Enfin, un amendement prévoit qu’en cas d’échec de Mme May, le Parlement pourra redéfinir lui-même les contours du traité de divorce. Sachant qu’elles disposent de l’option d’éviter le hard Brexit, les Communes, dont le pouvoir a augmenté face au gouvernement et à l’UE, devraient donc rejeter sans états d’âme le compromis gouvernemental. Elles pourraient influer pour un nouveau référendum et/ou la poursuite des négociations dans une nouvelle voie. Il nous semble en résulter que:

  • la probabilité de succès du compromis de Mme May diminue,
  • celle du hard Brexit également,
  • celle d’un second référendum (suivi potentiellement d’une annulation du Brexit) augmente,
  • celle d’un accord plus resserré (type Norvège), qui trouverait plus facilement une majorité au sein des Communes, augmente également.

Draghi : comment sortir à reculons?

Le Conseil de la BCE de décembre devait faire état de la normalisation du contexte inflationniste, justifiant l’arrêt du programme de rachat de la BCE. Devant la dégradation en cours de la conjoncture, le resserrement des conditions financières entrainé par la baisse des marchés, la forte baisse des swaps d’inflation et du pétrole, il cherchera à rendre plus «souple» cette décision a priori restrictive, en indiquant, par exemple,

  • que la première hausse des taux, prévue pour la fin 2019, sera dépendante des données (ce qui en réduit la probabilité),
  • que la balance des risques s’est dégradée,
  • que des opérations de TLTRO pourraient être lancées,
  • que les réinvestissements des remboursements se feront sur des maturités plus longues (twist).

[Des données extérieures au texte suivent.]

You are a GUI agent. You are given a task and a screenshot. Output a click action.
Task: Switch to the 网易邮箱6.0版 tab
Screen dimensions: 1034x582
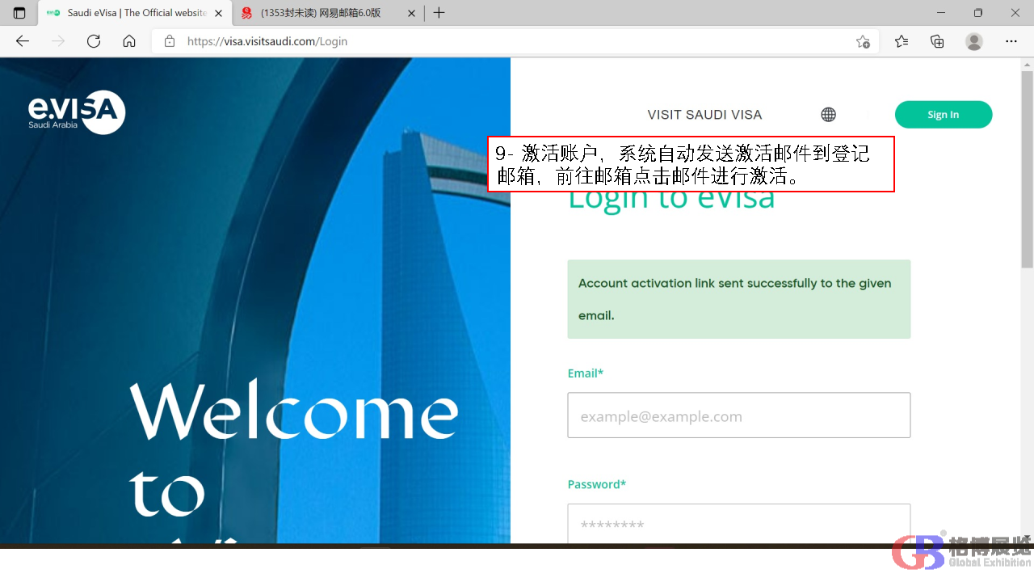pos(323,13)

La baisse récente des taux pourrait indiquer que le marché s’attend bien à un geste de la banque centrale.

US-Chine : fragile armistice

La guerre commerciale sino-américaine qui focalise l’attention des marchés a connu cette semaine des rebondissements spectaculaires. Le sommet du G20 a permis aux deux dirigeants d’apporter des messages apaisants, avec le report de 90 jours de la hausse des droits de douane, associé à un engagement de reprise des achat chinois.

A peine les effets de cette nouvelle se transmettaient sur des marchés financiers particulièrement nerveux que l’annonce de l’arrestation du CFO de Huawei au Canada replongeait tout le processus dans l’incertitude. L’ampleur des attaques dont fait l’objet l’équipementier chinois – lesquelles ne sont pas seulement du ressort du président – montre que la guerre commerciale en cours dépasse largement le terrain des droits de douane, et vise bien à limiter l’accession des chinois aux technologies de l’information développées en occident, qui apparaissent cruciales dans les rapports de force industriels et militaires futurs.

L’espoir d’une résolution rapide de ce conflit semble donc illusoire et ses conséquences économiques, au regard de la contribution de la Chine dans la croissance mondiale, seront significatives.